## Prompt
Once you reach the line containing "Given: Open the History dropdown in toolbar", return it and every line after it exactly, through the end of the records below, with no pictures.

[Stored data]
....

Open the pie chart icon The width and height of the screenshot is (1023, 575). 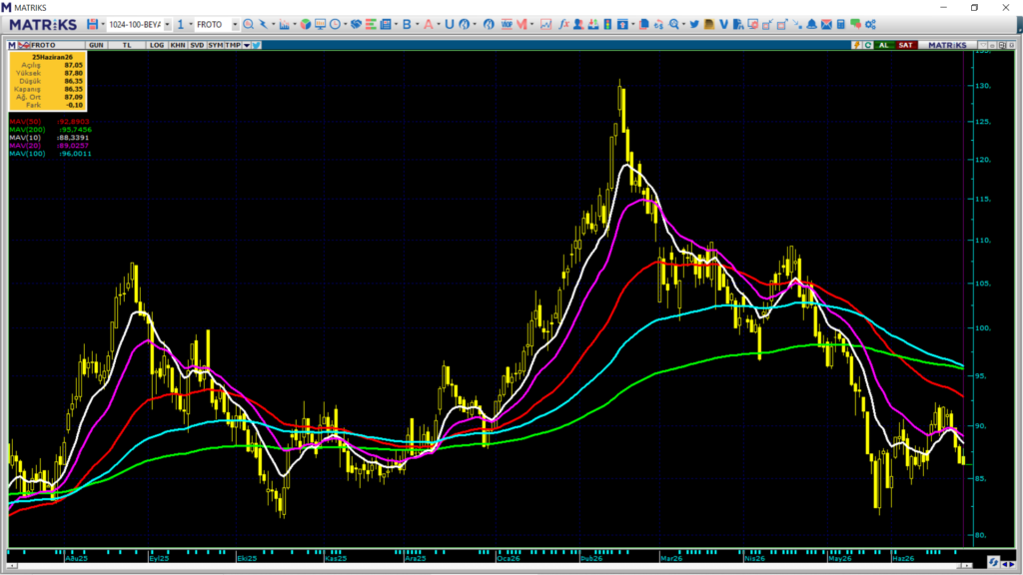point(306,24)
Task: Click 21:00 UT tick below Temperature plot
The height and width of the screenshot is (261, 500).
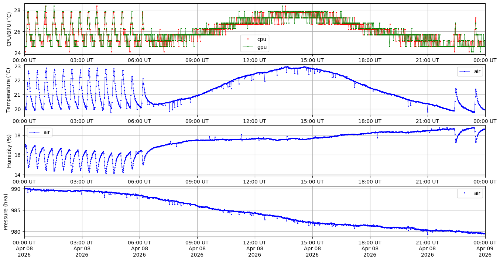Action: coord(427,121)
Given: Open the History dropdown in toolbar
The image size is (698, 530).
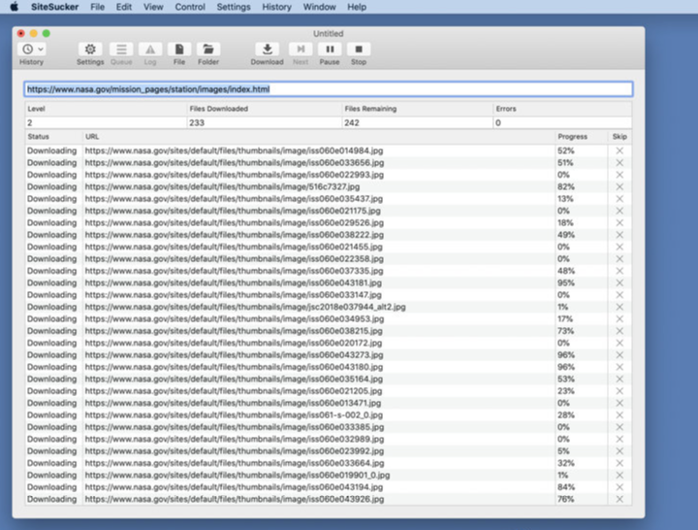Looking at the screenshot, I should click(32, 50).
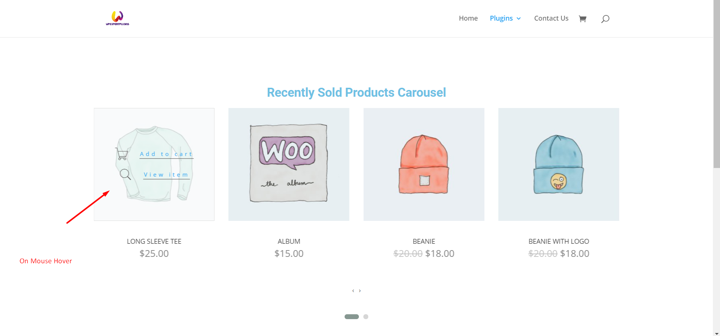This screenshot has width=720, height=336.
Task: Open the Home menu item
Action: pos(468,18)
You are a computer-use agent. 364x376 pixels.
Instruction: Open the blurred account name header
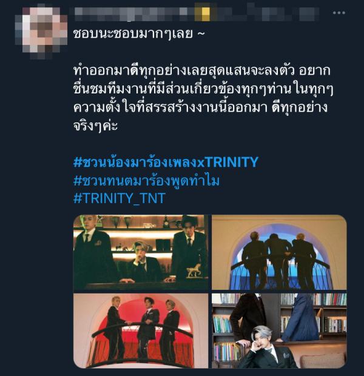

....

## Exercise solution
Given: Open the History dropdown in toolbar
The image size is (698, 530).
Looking at the screenshot, I should click(32, 50).
This screenshot has width=720, height=336.
Task: Open the Home menu item
Action: pos(468,18)
You are a computer-use agent. 364x376 pixels.
Instruction: Open the blurred account name header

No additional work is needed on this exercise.